Seit dem Putsch vom 1. September 1969 ist Muammar al Gaddafi erster Mann im Staate. Er ist „ideelles Staatsoberhaupt“ ohne administrative Aufgaben. In den 80er Jahren geriet Libyen wegen seiner Verstrickung in den internationalen Terrorismus zunehmend in die Isolation. Die Vorwürfe lauteten auf Finanzierung, Ausbildung und Beherbergung von Terroristen sowie Attentate auf Auslandslibyer.

Nach dem Anschlag von Lockerbie verhängten die Vereinten Nationen 1992 ein Embargo gegen Libyen, das 1993 verschärft wurde. Erst vor wenigen Monaten hob der Sicherheitsrat die Sanktionen auf, nachdem Libyen sich zu seiner Verantwortung für den Anschlag bekannt und begonnen hatte, die Familien der 270 Opfer zu entschädigen. Für Libyen bedeuteten die internationalen Sanktionen einen erheblichen wirtschaftlichen Rückschritt, der auch beträchtliche soziale Probleme verursachte. So sank das Bruttosozialprodukt zwischen 1992 und 2000 um etwa 20 Prozent.
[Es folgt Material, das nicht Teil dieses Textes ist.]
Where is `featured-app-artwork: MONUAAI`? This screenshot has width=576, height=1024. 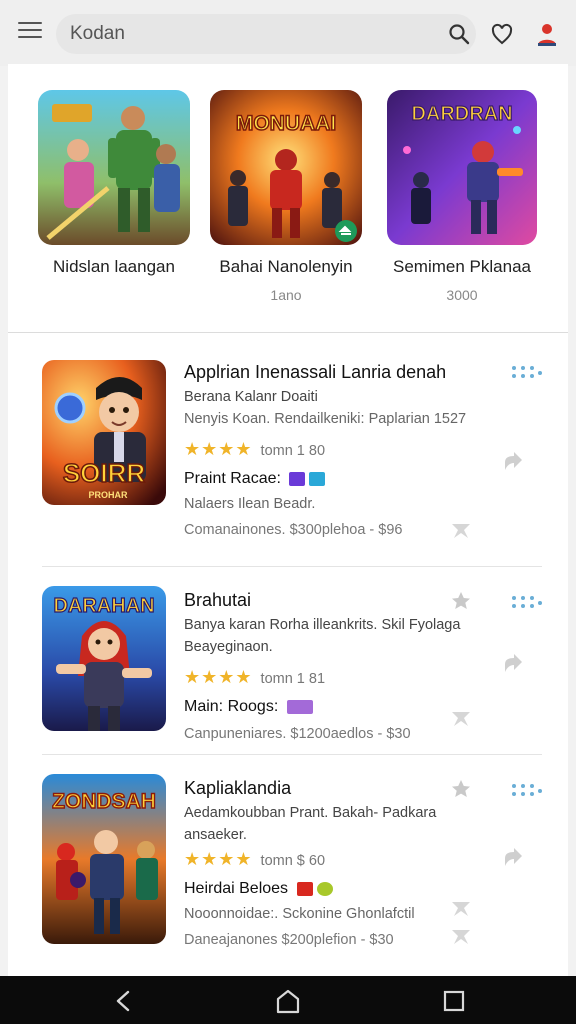
featured-app-artwork: MONUAAI is located at coordinates (286, 168). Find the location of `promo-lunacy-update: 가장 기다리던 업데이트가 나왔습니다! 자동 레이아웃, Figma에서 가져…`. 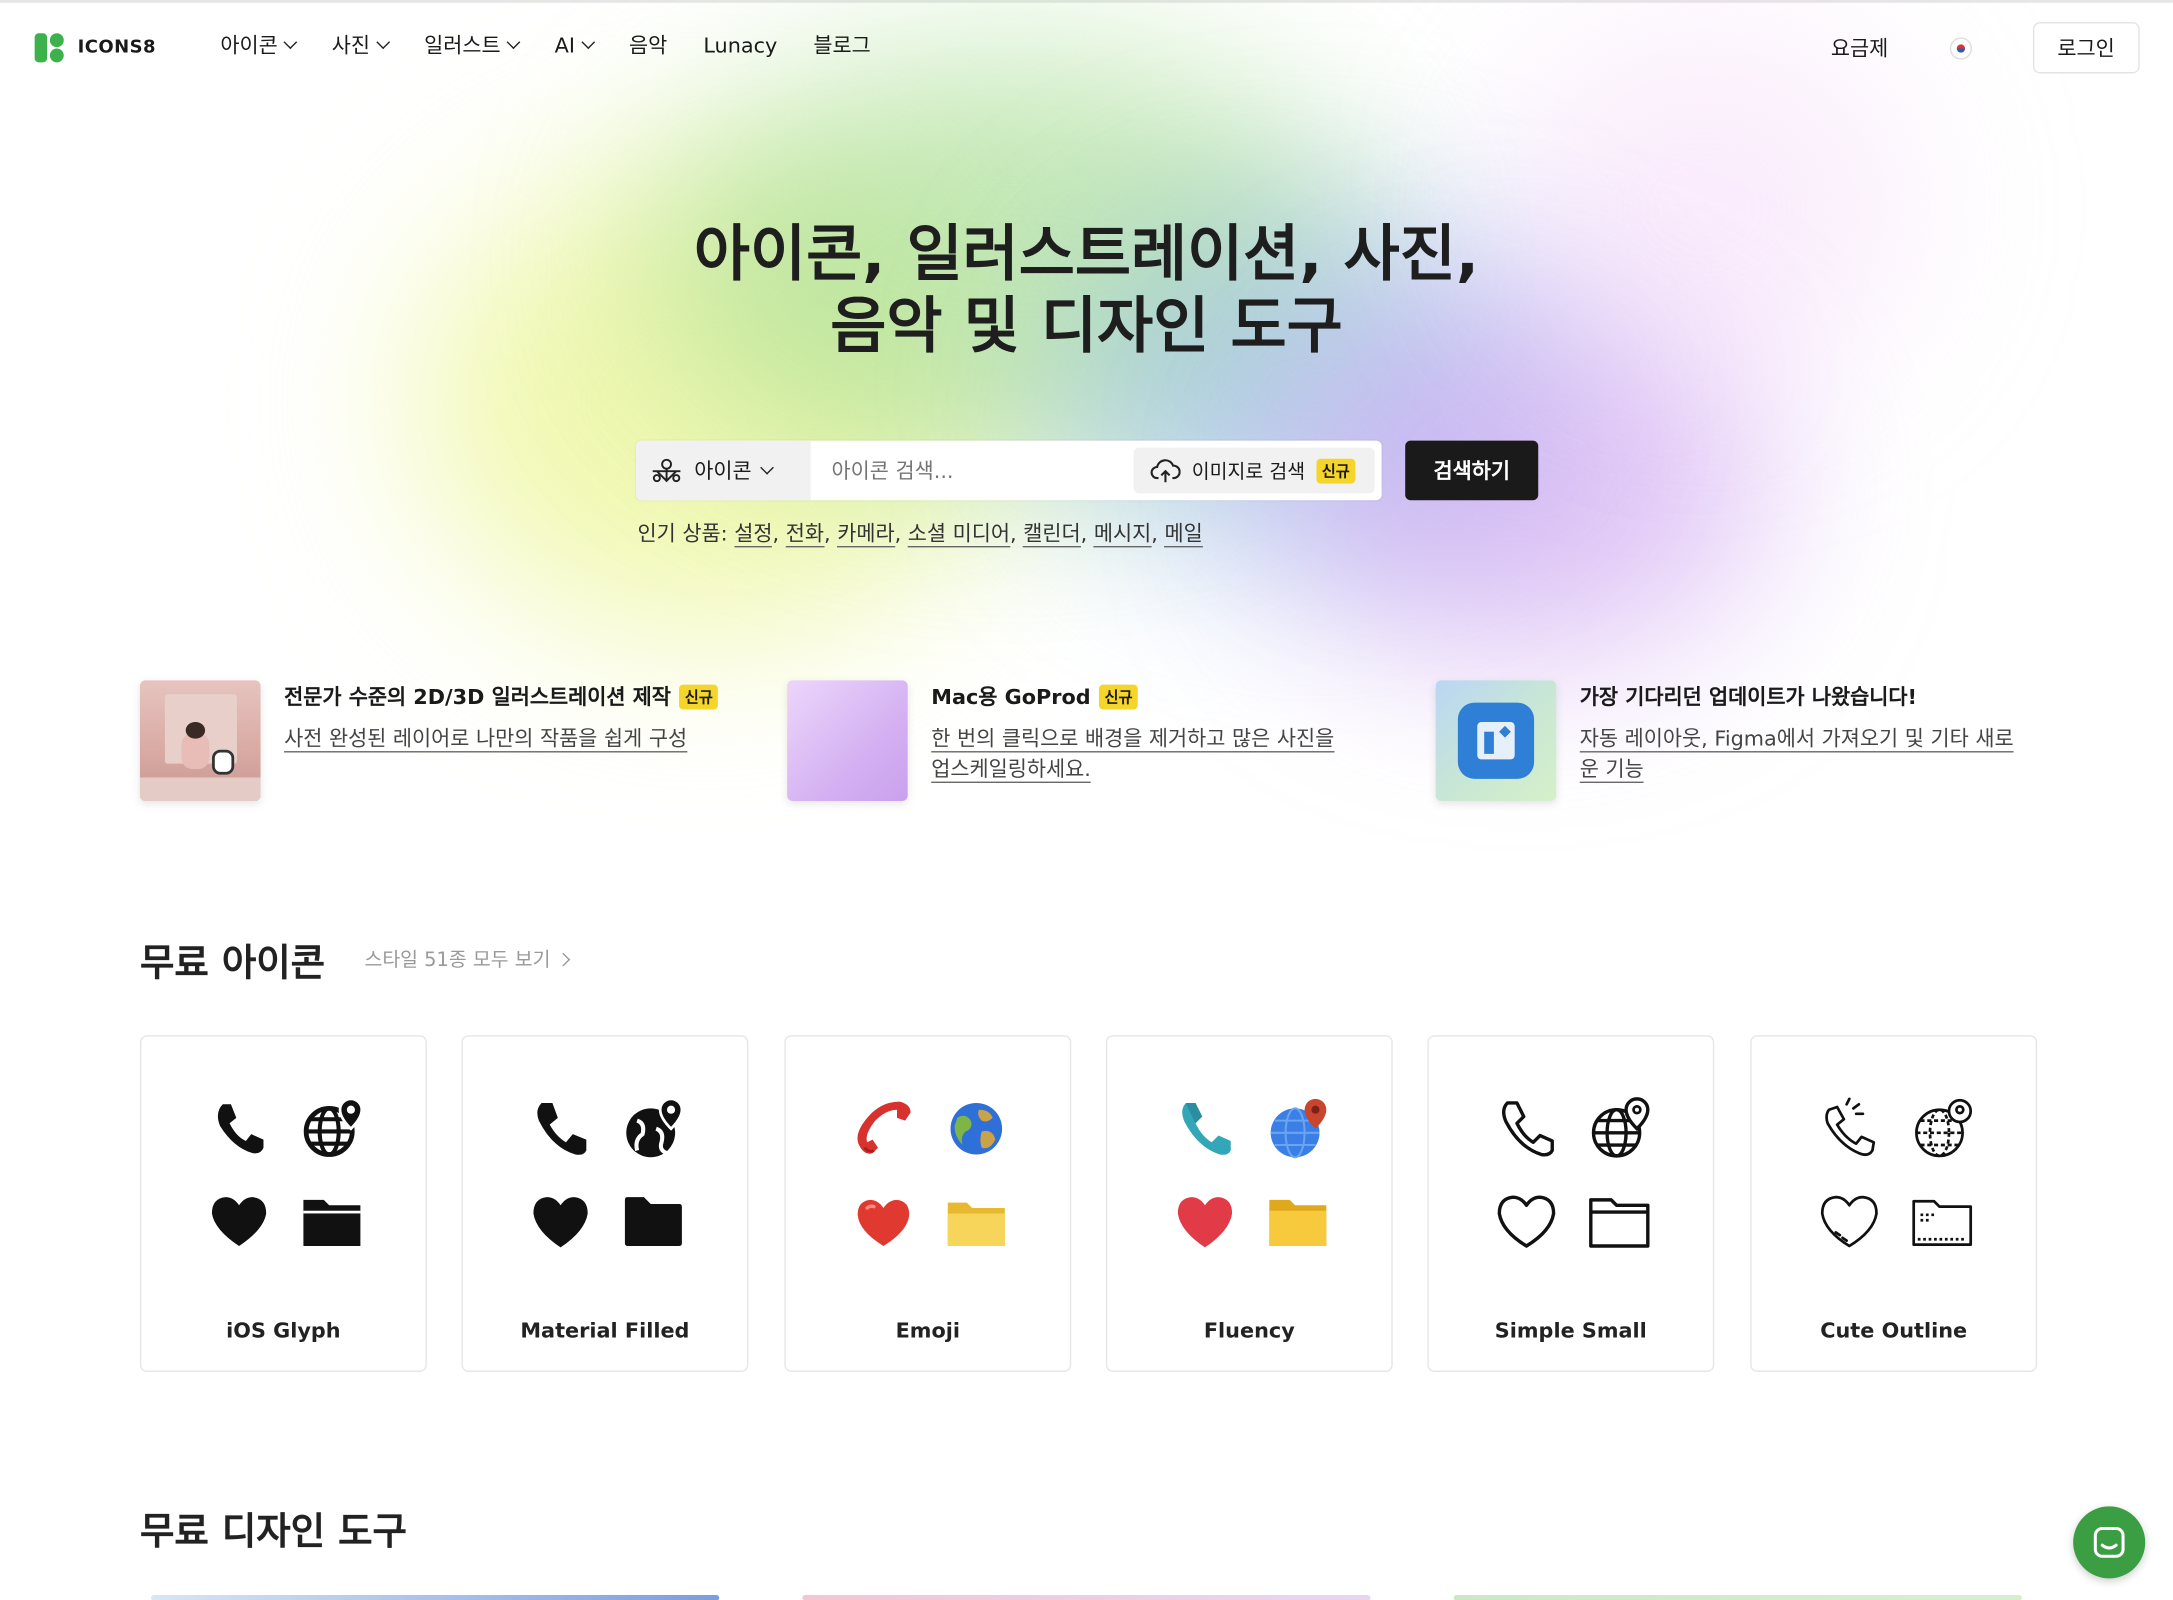

promo-lunacy-update: 가장 기다리던 업데이트가 나왔습니다! 자동 레이아웃, Figma에서 가져… is located at coordinates (1724, 740).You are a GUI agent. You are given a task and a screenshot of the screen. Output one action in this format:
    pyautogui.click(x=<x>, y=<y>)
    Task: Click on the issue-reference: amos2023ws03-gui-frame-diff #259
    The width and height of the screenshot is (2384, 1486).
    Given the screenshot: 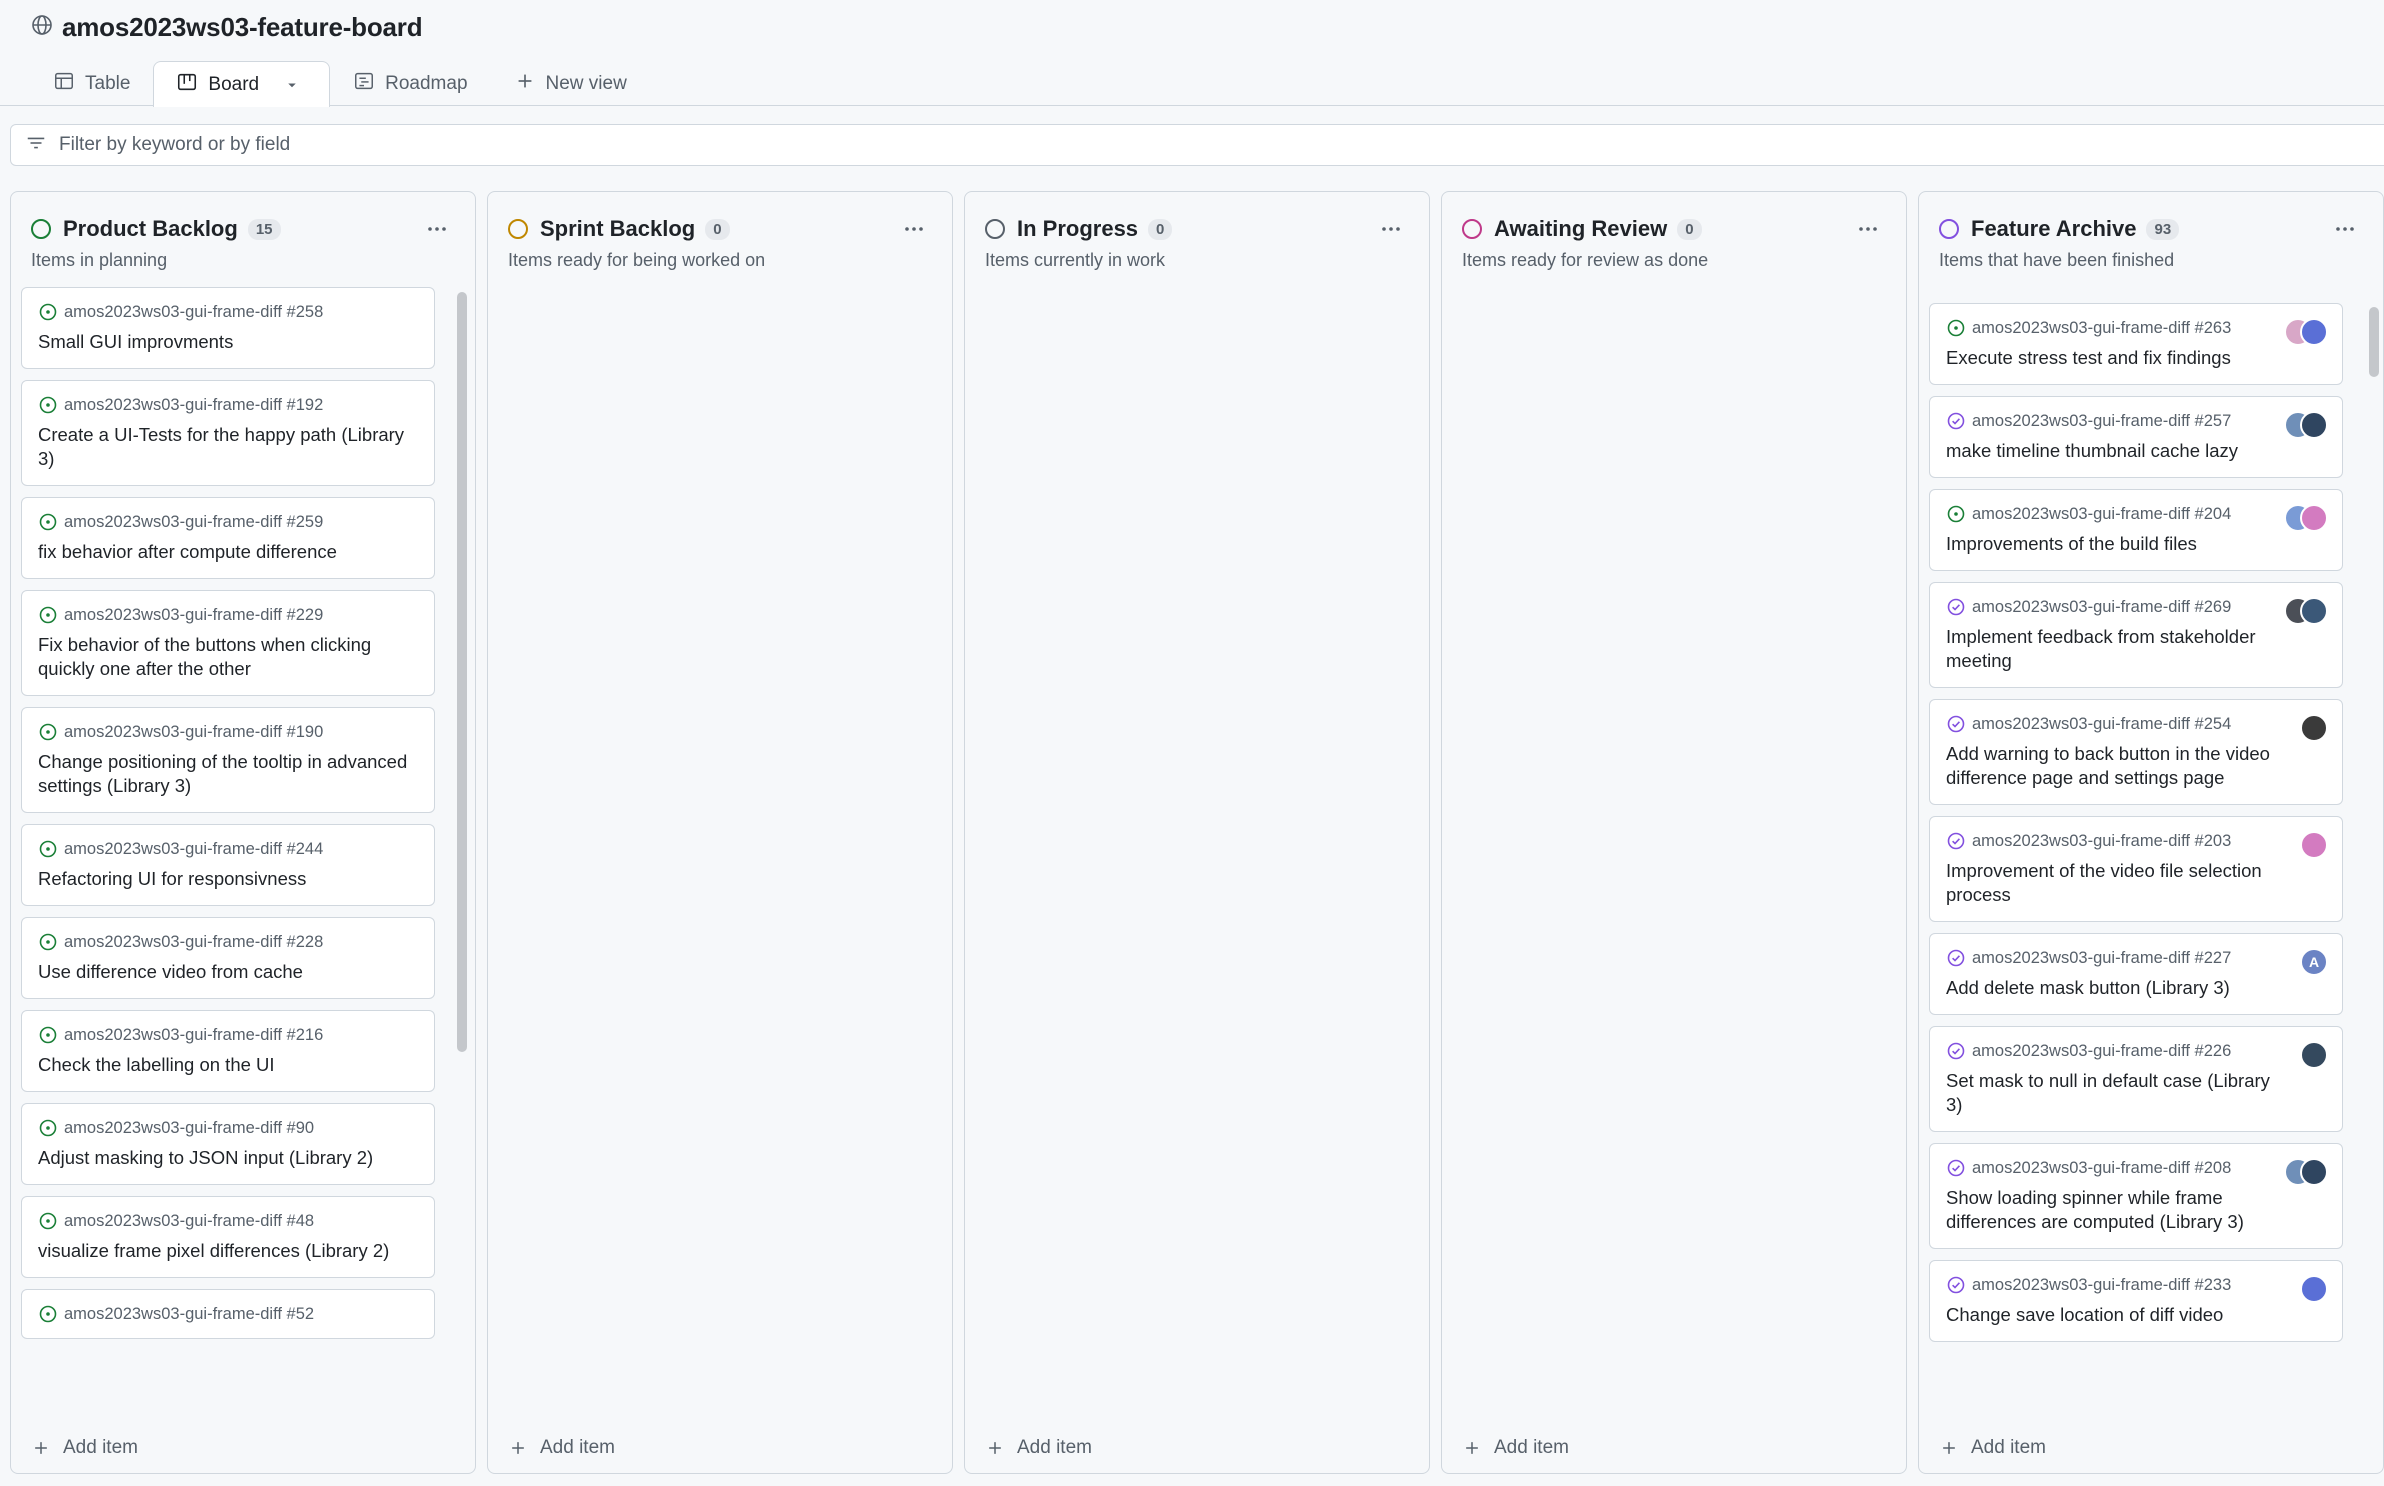 What is the action you would take?
    pyautogui.click(x=228, y=522)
Seit dem Ende der Sanktionen jedoch entwickeln sich die Indikatoren der libyschen Wirtschaft erstmals wieder positiv.

Das Land gilt international wegen seiner Ölvorkommen und seiner relativ geringen Auslandsschulden als kreditwürdig. Es kann darum für die kommenden Jahre mit erheblichen ausländischen Investitionen rechnen. Zu tun gibt es genug: Veraltete Industriebetriebe müssen saniert, neue Arbeitsplätze geschaffen und der Abwärtstrend der Reallöhne gestoppt werden.

Wegen seiner Mittelmeerstrände, seiner antiken Stätten und Oasen ist Libyen auch für Touristen ein interessantes Reiseziel. Die Zahl ausländischer Besucher war in den 90er Jahren jedoch wegen der Sanktionen stark zurückgegangen. M.G.